NP Sathyamurthy, Joint President, Lintas Media Group, moderated the session. The speakers were Amit Ray, Chief Strategy Officer, BAG Films & Media; Chandradeep Mitra, President, Mudra MAX; Dupindar Sandhu, Chief-Category (Food Bazaar), Pantaloons; Sabina Solomon, General Manager, MRUC; Praveen Tripathi, CEO, Hansa Consulting; Suresh Balakrishna, COO, Mail Today; and I Venkat of Nimmagadda Foundation.
Ray observed that research surveys such as IRS are simply a diagnostic tool for the stakeholders. Enough refinement in the scope of the study and methodology has been undertaken by MRUC, considering the requirements of the industry from time to time. As Vice-Chairperson of IRS, “it is frustrating that the key stakeholders have not responded at all to the changes proposed by MRUC recently”, he said.
Mitra urged all users to “look at research data with honesty", and not just consider their own short-term gain or loss. He acknowledged that research could be, and should be, made better and "that can happen only if industry bodies like MRUC are put to better use" through voluntary contributions”. He also called for a single currency as one of the ways to make such surveys “more contemporary”.
Tripathi pointed out, “Research databases like IRS or NRS are not being exploited well by the users and they can be put to at least 80 per cent greater use.” He urged the industry stalwarts to impart better training to users to capitalize on the wealth of information already available. He also requested that "all stakeholders should outline the scope desired by them for such surveys in advance and not after the results are declared”. He agreed that lifestyle and other changes that impact the consumer behaviour should be captured to make research surveys more robust. “It is important to note that the pattern of consumption for discretionary time has changed,” he said.
Sandhu was of the opinion that “surveys like IRS or NRS are not frequent enough because of their nature of bi-annual reporting. This does not allow many advertisers to put them to good use. Urging that these surveys should be made more frequent, he said, "It is time now to stop the overload of democracy in seeking everyone's point of view and outline quickly a more contemporary research design and move on.”
On his part, Venkat remarked, “Relevant information of reading trends for newspaper sections and supplements and critical information on who in the household is reading (multiple respondents per home) is the way to go.” His logic was that unlike ten years ago, today most households subscribed to more than one newspaper, so it was vital to find out what is being bought, and who is reading what.
Balakrishna strongly urged for more refined data especially for the SEC A category. He said, “Currently the data from such surveys are used for understanding market potential for new launches of editions or titles," and vehemently held that “the sample representation in SEC A is inadequate and should be improved substantially. Besides, research questionnaires should be pruned to the bare minimum.”

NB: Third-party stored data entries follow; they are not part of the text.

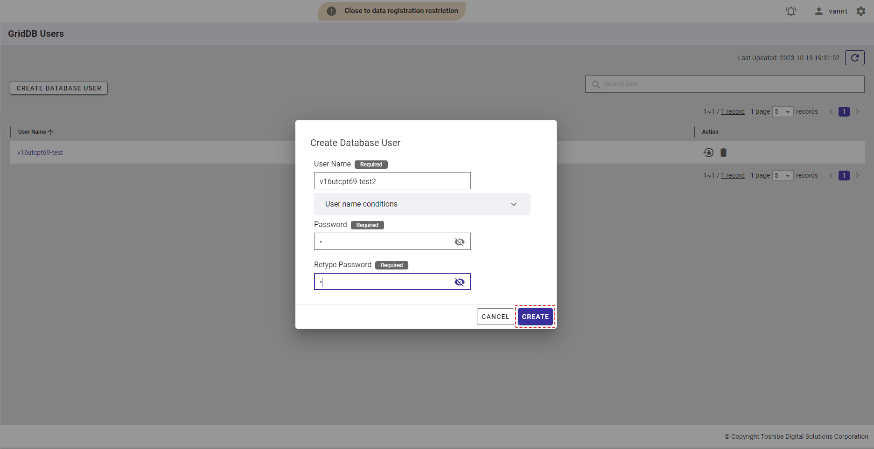Click the refresh icon button
This screenshot has height=449, width=874.
pyautogui.click(x=854, y=58)
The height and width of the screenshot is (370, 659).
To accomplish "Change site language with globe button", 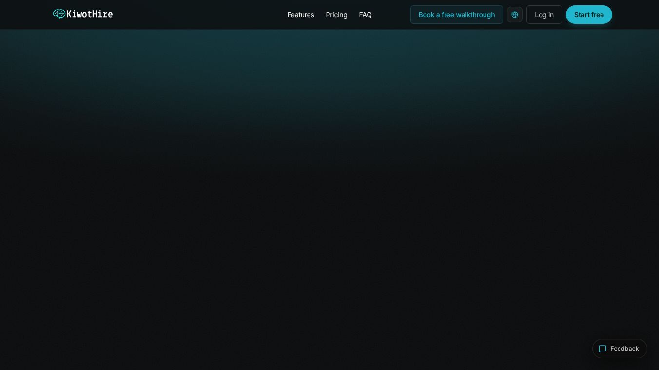I will click(515, 15).
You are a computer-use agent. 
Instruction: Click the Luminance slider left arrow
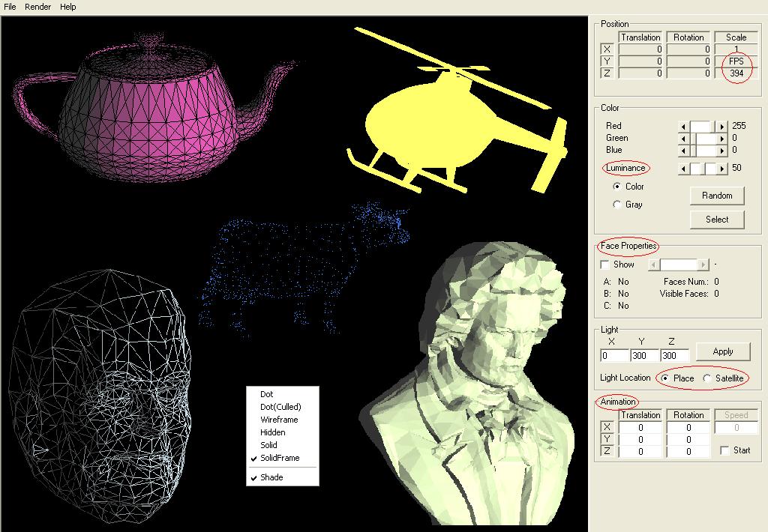click(x=683, y=169)
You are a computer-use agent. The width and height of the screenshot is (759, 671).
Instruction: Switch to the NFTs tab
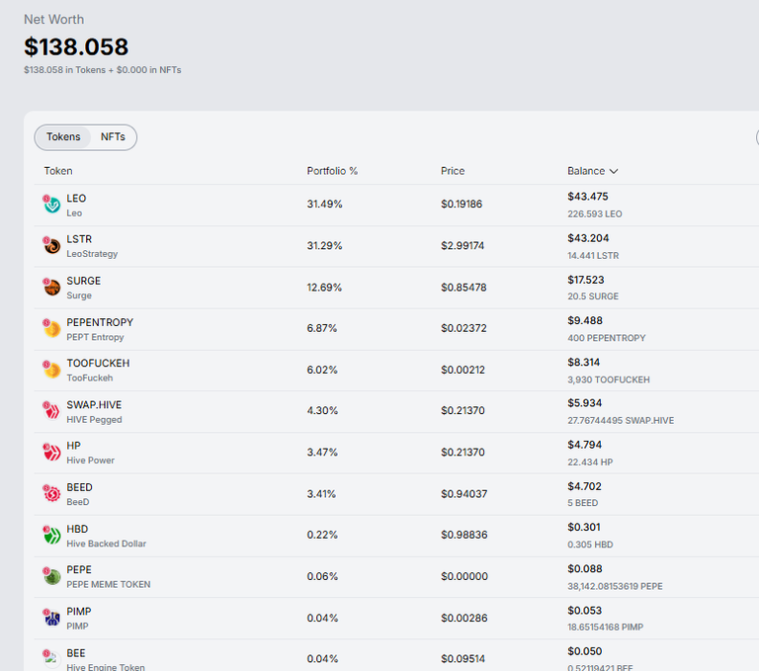point(113,137)
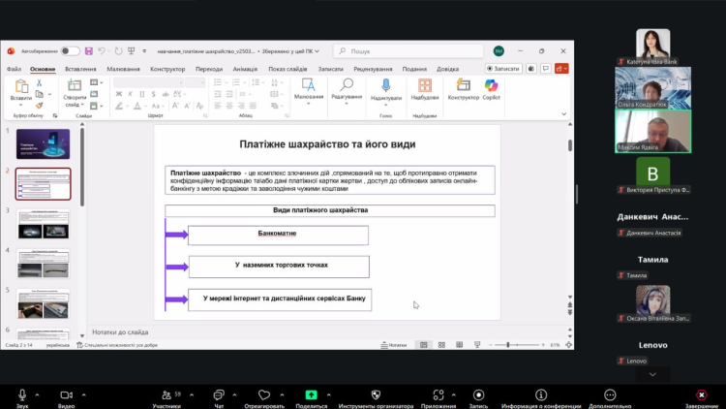Open the Zoom Чат panel

click(x=219, y=393)
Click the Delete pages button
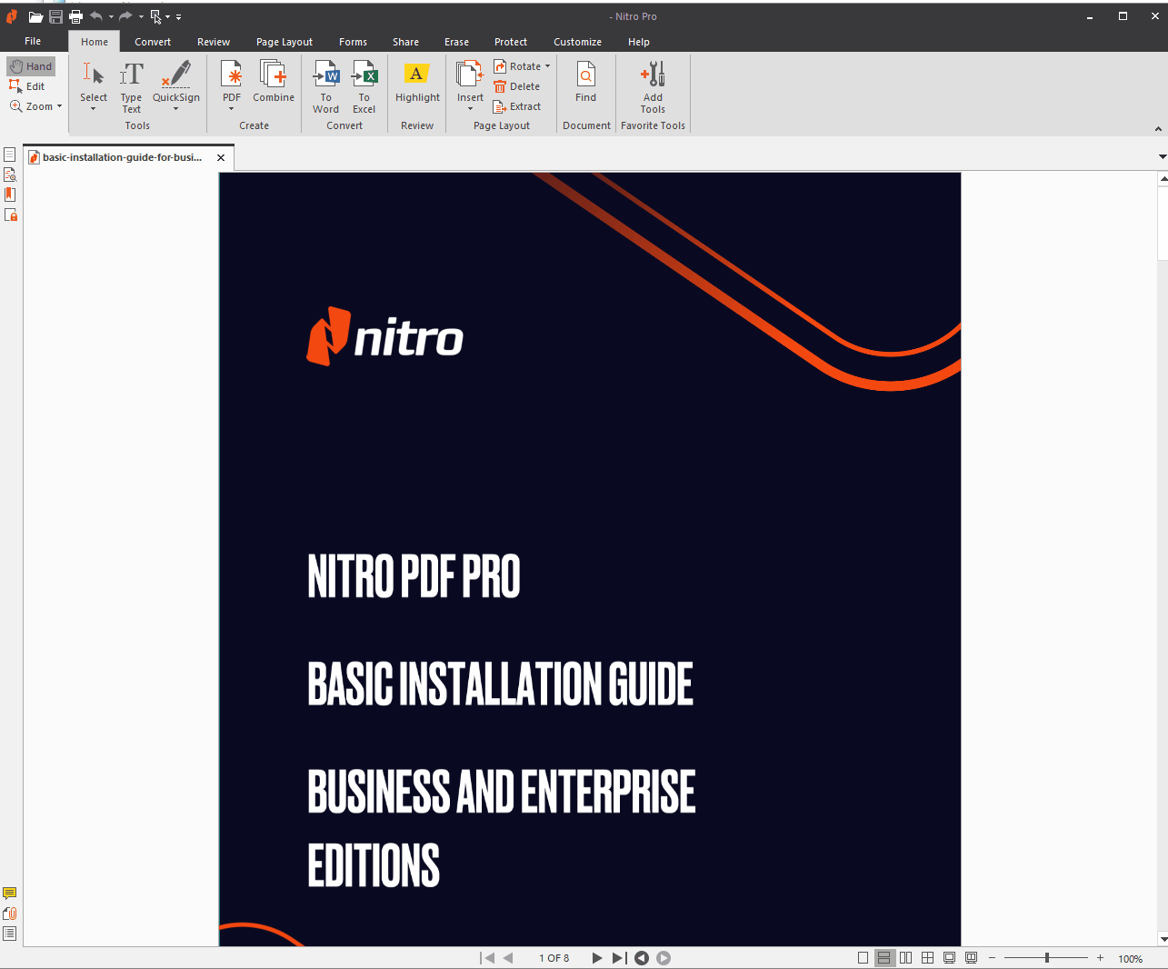Viewport: 1168px width, 969px height. [x=517, y=86]
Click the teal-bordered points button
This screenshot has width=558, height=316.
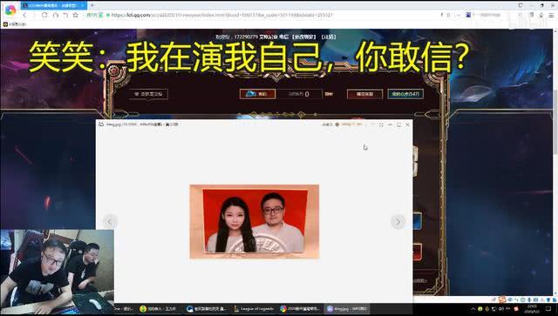point(405,94)
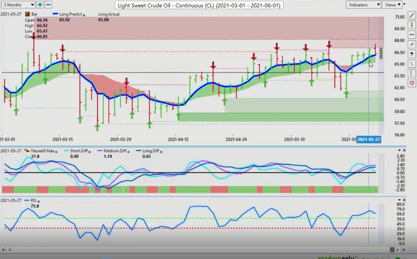
Task: Select the diagonal trend line drawing tool
Action: (x=411, y=15)
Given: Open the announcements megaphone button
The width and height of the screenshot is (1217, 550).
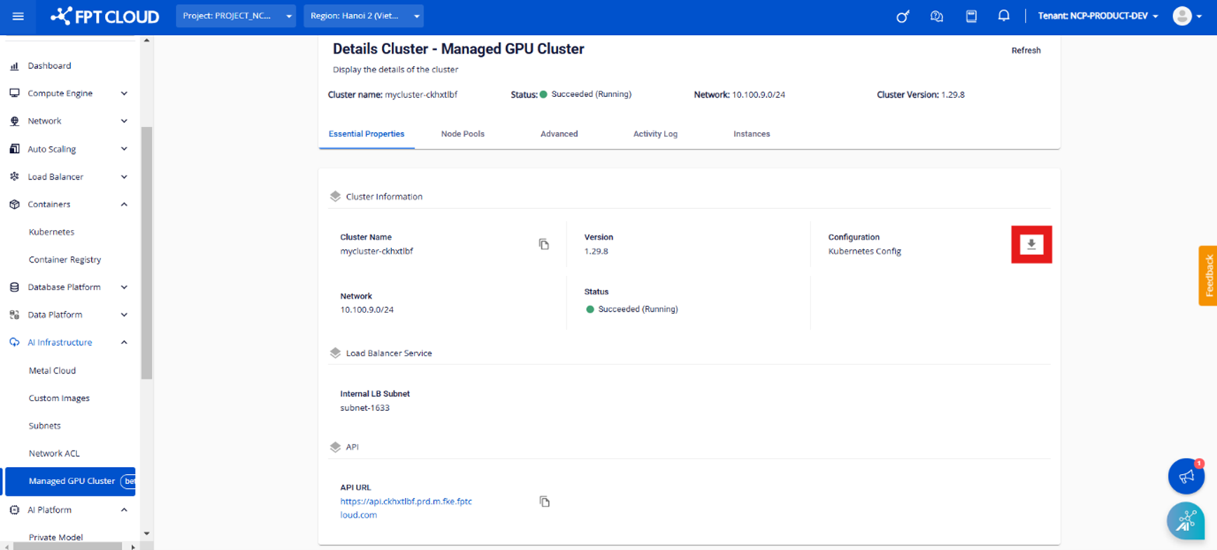Looking at the screenshot, I should [1186, 476].
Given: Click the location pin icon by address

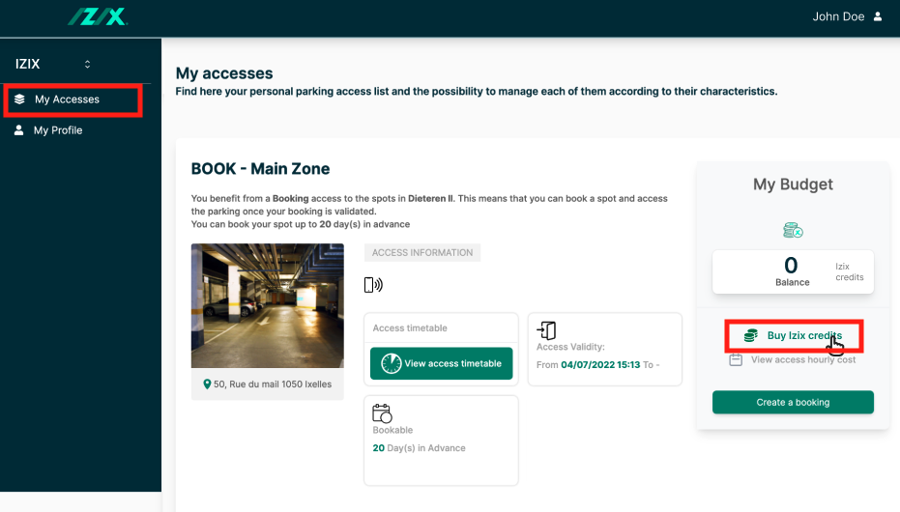Looking at the screenshot, I should point(207,384).
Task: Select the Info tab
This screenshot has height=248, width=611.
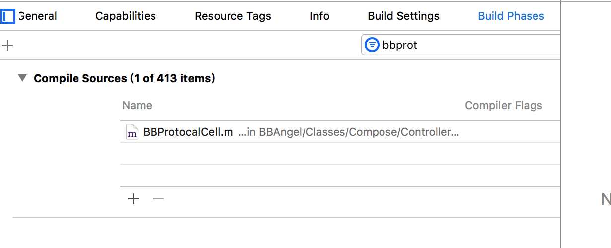Action: [x=319, y=16]
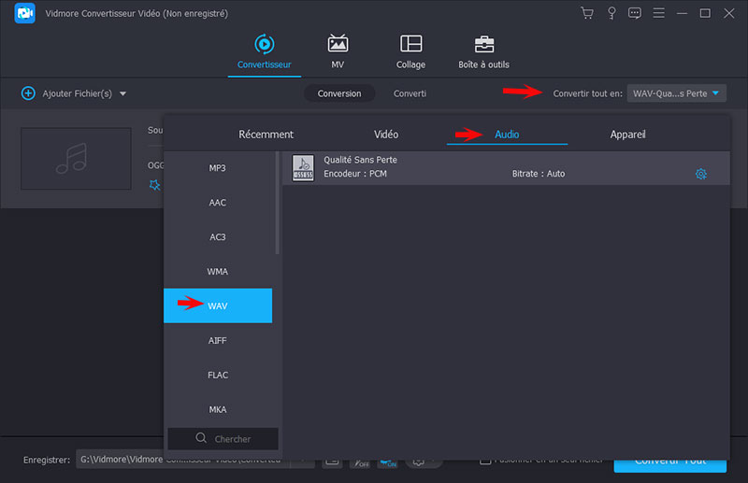Click the blue plus add file icon
The image size is (748, 483).
[28, 93]
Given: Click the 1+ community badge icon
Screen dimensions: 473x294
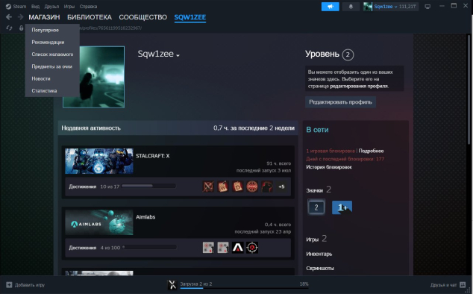Looking at the screenshot, I should click(342, 207).
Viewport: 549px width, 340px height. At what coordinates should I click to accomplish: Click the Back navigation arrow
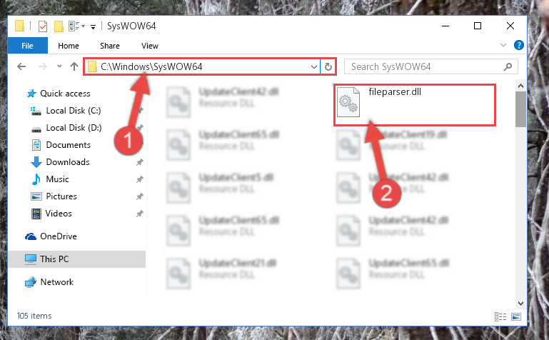click(x=21, y=66)
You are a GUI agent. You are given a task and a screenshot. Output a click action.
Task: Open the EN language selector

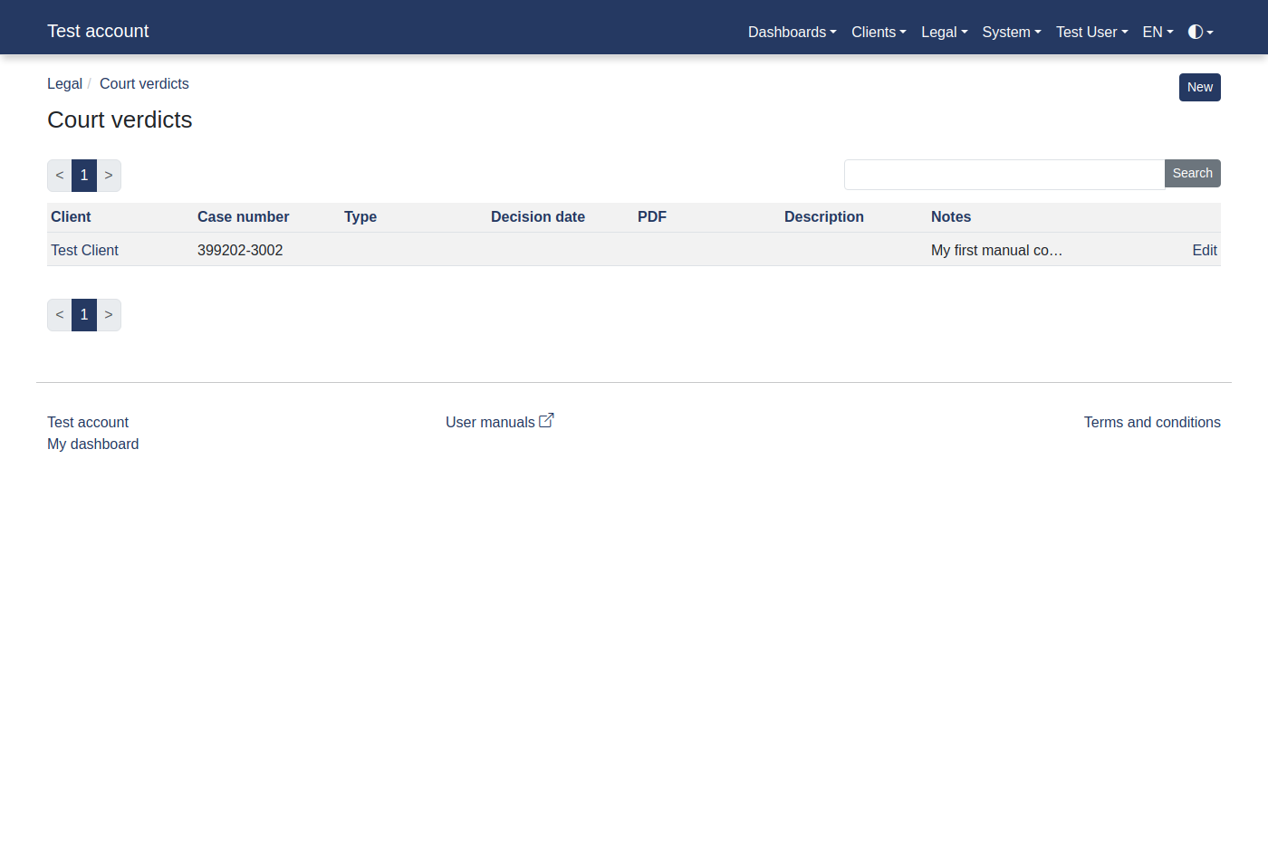pyautogui.click(x=1158, y=32)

MRUC’s Solomon responded that there had been improvements undertaken by IRS, considering the industry requirements in the past. She pointed out that every research went through continuous evolution. “The only way forward to satisfy all stakeholders is to move towards a single currency of readership survey. This is possible only with greater industry participation,” she said.
In sum, there was agreement that the research surveys should be made more contemporary and more frequent, which is feasible only with the participation of and investment by all stakeholders.